Why are these two facts so important? The pursuit of maximum altitude is a major technological undertaking, requiring extraordinary economic investment, significant innovations in materials and a high tolerance for risk; as we survey the monuments of architectural history, tall structures provide remarkable insights about the aspirations of the societies that created them.
Think back to the Middle Ages. The soaring cathedrals of Notre-Dame de Paris and Chartres were awe-inspiring landmarks in stone. Gothic churches maximized the structural capacity of available materials, transforming heavy rock into delicate, lofted skeletons enclosing voluminous spaces. Pilgrims to these edifices would no doubt have been awed by their apparent defiance of gravity, and moved by the breathtaking spiritual power conveyed by the churches’ vast, light-pierced interiors.

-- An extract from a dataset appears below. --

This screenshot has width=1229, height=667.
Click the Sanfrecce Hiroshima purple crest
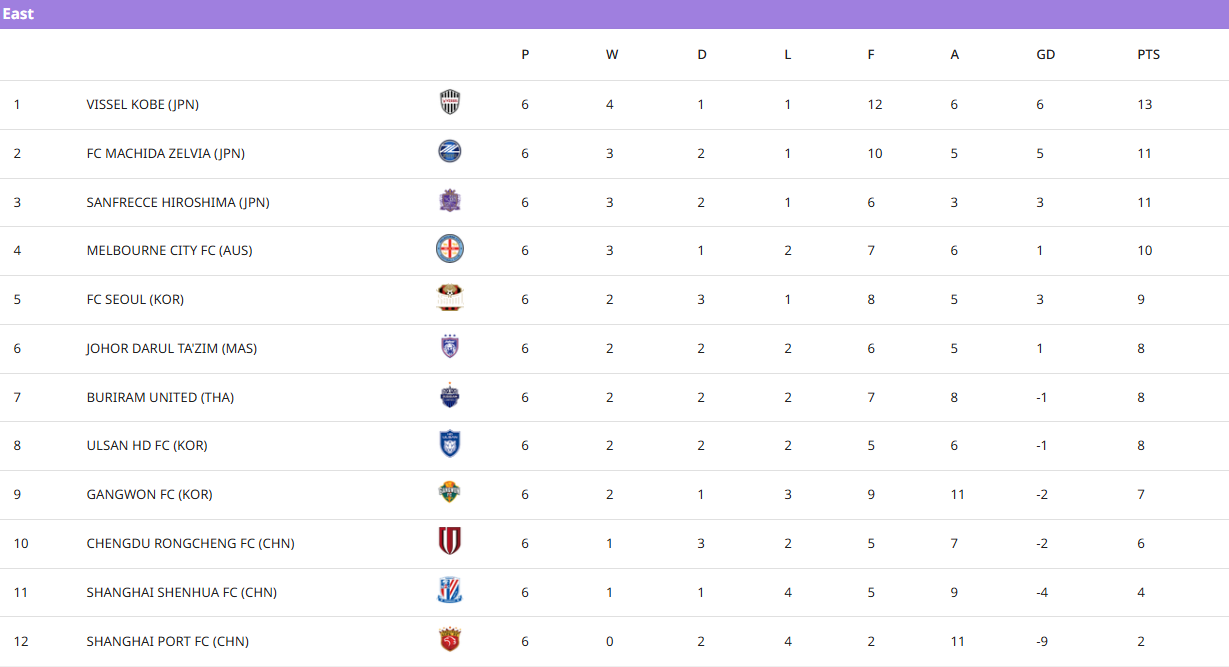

Under construction from 1192 to 1311, Lincoln Cathedral in England was considered the first building to exceed the height of the Great Pyramid at Giza. After the partial destruction of the previous cathedral by an earthquake in 1185, the bishop of Lincoln, St. Hugh, had ordered a colossal rebuilding of the structure in local oolitic limestone, making full use of recent engineering innovations like flying buttresses and pointed arches.
The cathedral’s master builder also experimented heavily with ribbed vaulting; so-called crazy vaults were extended upward like delicate palm fronds at a dizzying height. This architecture was perfectly matched to its use, with stone transfigured into filigree that enclosed a sublime sanctuary. It was the world’s tallest building for two and a half centuries, until its central spire collapsed in 1549.

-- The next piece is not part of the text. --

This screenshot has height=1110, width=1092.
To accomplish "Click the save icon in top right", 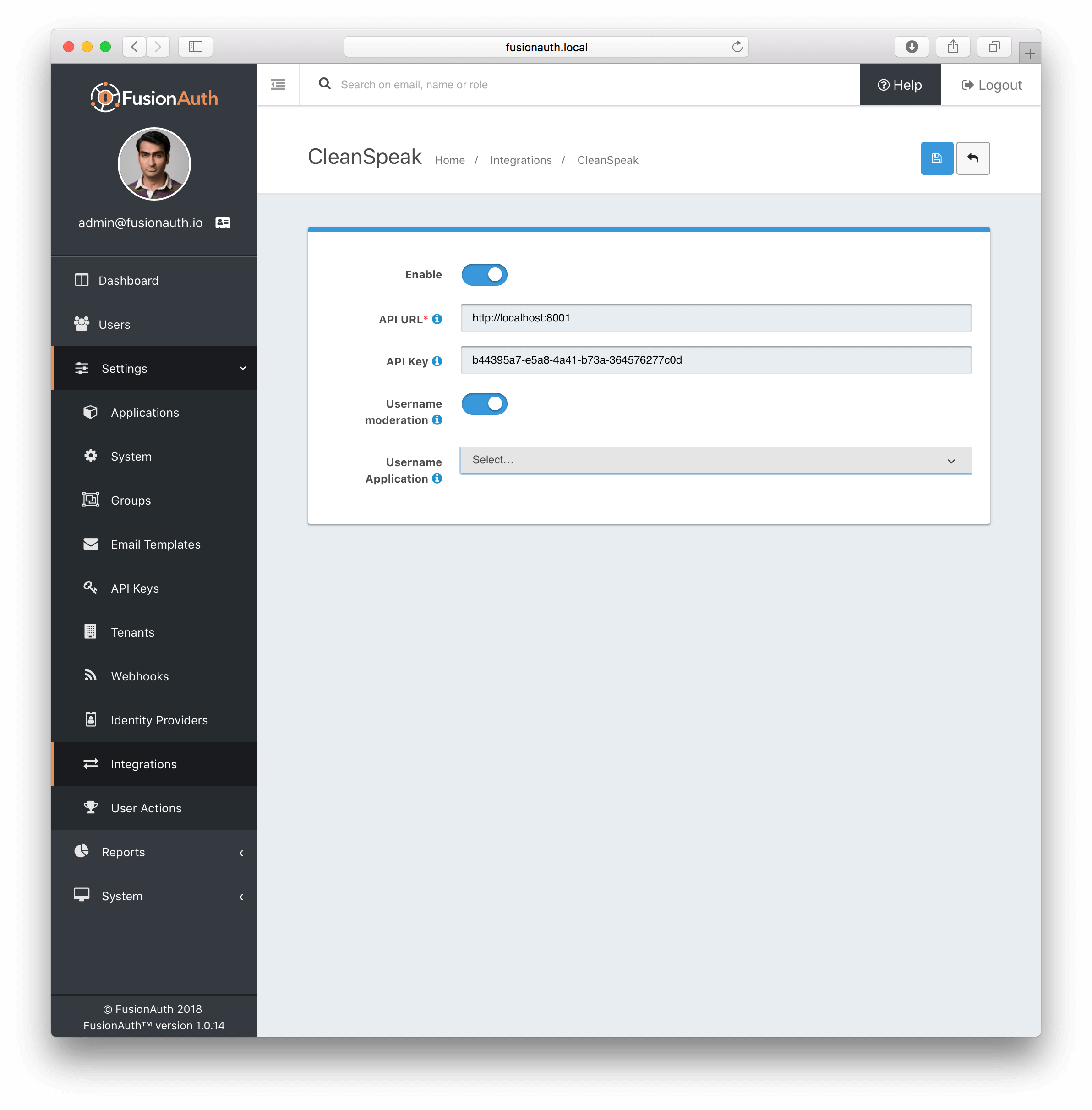I will point(936,158).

Now jump to the threshold of the 20th century. With the complementary technological developments of the steel frame and elevator, the ability to stack floor plates at heights inconceivable in stone constituted an explosive return on land investment.
For the first time, the tallest buildings in town were no longer churches. The skyscrapers that shot up in Chicago and New York were “cathedrals of commerce,” abounding in office space and brimming with enterprising workers.

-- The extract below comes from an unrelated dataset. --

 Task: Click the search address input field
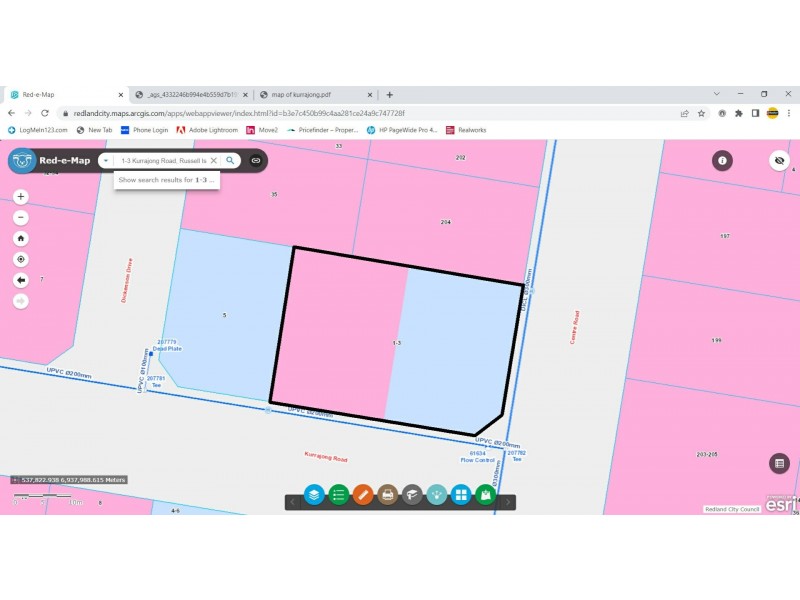point(162,160)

The Empire State Building was constructed at a breakneck pace — 410 days — in order to beat the Chrysler Building and 40 Wall Street for the title of tallest building in the world. When the skyscraper opened in 1931, it was a sensational and unprecedented marriage of steel and commerce, and it would retain its title as tallest for four decades. Its two million square feet of office space still accommodate about 21,000 employees working for 1,000 companies; the tower has its own ZIP code.
So what of the marvel recently constructed in the Middle East?
From a technological standpoint, it’s profoundly impressive that a reinforced concrete frame has outperformed the steel of Taipei 101 — the previous record holder for height — by 1,050 feet. This achievement suggests a new era in structural engineering: the compressive strength of concrete has tripled in the last four decades, allowing concrete structures to be thinner, lighter and far, far taller.
Also notable is the fact that the world’s tallest building is dedicated entirely to opulent residences and various retail, entertainment and commercial functions. The Burj Khalifa amounts to a kind of vertical city for the affluent.
Because the Burj Khalifa has arrived as the global economy lies smoldering in ruins, it’s tempting to view it as an exceptional antique, the product of a culture that’s already disappeared. But new highs in architecture don’t always coincide with the health of the market — the Empire State Building was, of course, built during the Depression. And great innovations in materials and structures have the power to endure, regardless of the circumstances under which they were born.
If one society worshiped God in stone, and another venerated enterprise in steel, it must say something that we have now been able to reach so high with our most common building material: concrete.